● STATED TASK 1
Reproduce the bankruptcy post beginning at the words "In bankruptcy it’s" and stopping after "your main supplier?", with "land mines" switched to "pitfalls".
● STATED TASK 2
Answer these questions about the bankruptcy post:
(a) On what date was the post published?
(b) Which basic principle of bankruptcy law does favoring certain creditors go against?
(c) To whom can a creditor be forced to pay what it received within a certain period before the bankruptcy filing?

● TEXT SEGMENT
[start]

Posted by Kevin on July 11, 2012 under Bankruptcy Blog | Be the First to Comment

In bankruptcy it’s okay to FEEL differently towards some creditors than others. You can also sometimes ACT differently, but only if you very carefully follow the rules.

OK.  You are in financial difficulty.  You may or may not even have thought seriously about bankruptcy, however.  You have lots of creditors and a small amount of money.  Some of those creditors are family members- and you have to take care of them.  Others are people that you do with business.  You would like to take care  of them because you want to keep up that relationship.  Are there any hidden land mines if you bankruptcy after paying back your cousin, Vinnie, of your main supplier?

The problem with favoring certain creditors is that doing so flies in the face of one of the basic principles of bankruptcy law—that creditors which are legally the same should be treated the same. Mostly that applies to how creditors are treated DURING the bankruptcy case itself. But in certain limited but crucial ways this principle spills over into the time BEFORE your case is filed. Payments you made to a creditor can be undone—the creditor can be forced to pay to the bankruptcy trustee whatever you paid to the creditor within a certain period of time before your bankruptcy filing.

[end]

● DATASET
[start]

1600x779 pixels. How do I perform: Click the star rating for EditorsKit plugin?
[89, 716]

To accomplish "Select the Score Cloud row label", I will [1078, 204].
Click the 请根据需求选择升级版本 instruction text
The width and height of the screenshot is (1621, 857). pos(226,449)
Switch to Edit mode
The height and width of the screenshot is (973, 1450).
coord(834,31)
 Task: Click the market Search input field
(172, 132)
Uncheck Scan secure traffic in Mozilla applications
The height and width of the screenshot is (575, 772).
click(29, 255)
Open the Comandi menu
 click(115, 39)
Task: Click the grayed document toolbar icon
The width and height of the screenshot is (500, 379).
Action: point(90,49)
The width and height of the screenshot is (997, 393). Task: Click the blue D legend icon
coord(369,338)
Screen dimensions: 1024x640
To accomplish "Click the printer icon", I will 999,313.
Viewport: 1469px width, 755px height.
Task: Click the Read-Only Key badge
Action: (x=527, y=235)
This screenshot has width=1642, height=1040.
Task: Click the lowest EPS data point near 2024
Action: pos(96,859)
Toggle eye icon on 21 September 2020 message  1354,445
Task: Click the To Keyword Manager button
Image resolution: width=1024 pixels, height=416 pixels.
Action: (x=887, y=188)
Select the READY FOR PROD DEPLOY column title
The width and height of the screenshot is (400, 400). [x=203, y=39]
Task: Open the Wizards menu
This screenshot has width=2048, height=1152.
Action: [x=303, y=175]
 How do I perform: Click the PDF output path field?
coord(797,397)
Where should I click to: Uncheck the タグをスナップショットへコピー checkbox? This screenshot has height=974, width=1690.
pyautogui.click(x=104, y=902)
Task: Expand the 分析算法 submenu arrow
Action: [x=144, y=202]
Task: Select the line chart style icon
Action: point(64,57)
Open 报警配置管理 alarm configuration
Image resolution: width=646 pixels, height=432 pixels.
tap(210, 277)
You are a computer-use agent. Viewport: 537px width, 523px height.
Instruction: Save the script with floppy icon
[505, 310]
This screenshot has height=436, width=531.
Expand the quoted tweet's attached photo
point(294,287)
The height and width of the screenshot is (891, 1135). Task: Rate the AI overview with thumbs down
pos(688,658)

[end]

● FULL OUTPUT 1
In bankruptcy it’s okay to FEEL differently towards some creditors than others. You can also sometimes ACT differently, but only if you very carefully follow the rules.

OK.  You are in financial difficulty.  You may or may not even have thought seriously about bankruptcy, however.  You have lots of creditors and a small amount of money.  Some of those creditors are family members- and you have to take care of them.  Others are people that you do with business.  You would like to take care  of them because you want to keep up that relationship.  Are there any hidden pitfalls if you bankruptcy after paying back your cousin, Vinnie, of your main supplier?

● FULL OUTPUT 2
(a) July 11, 2012.
(b) Creditors that are legally the same should be treated the same.
(c) The bankruptcy trustee.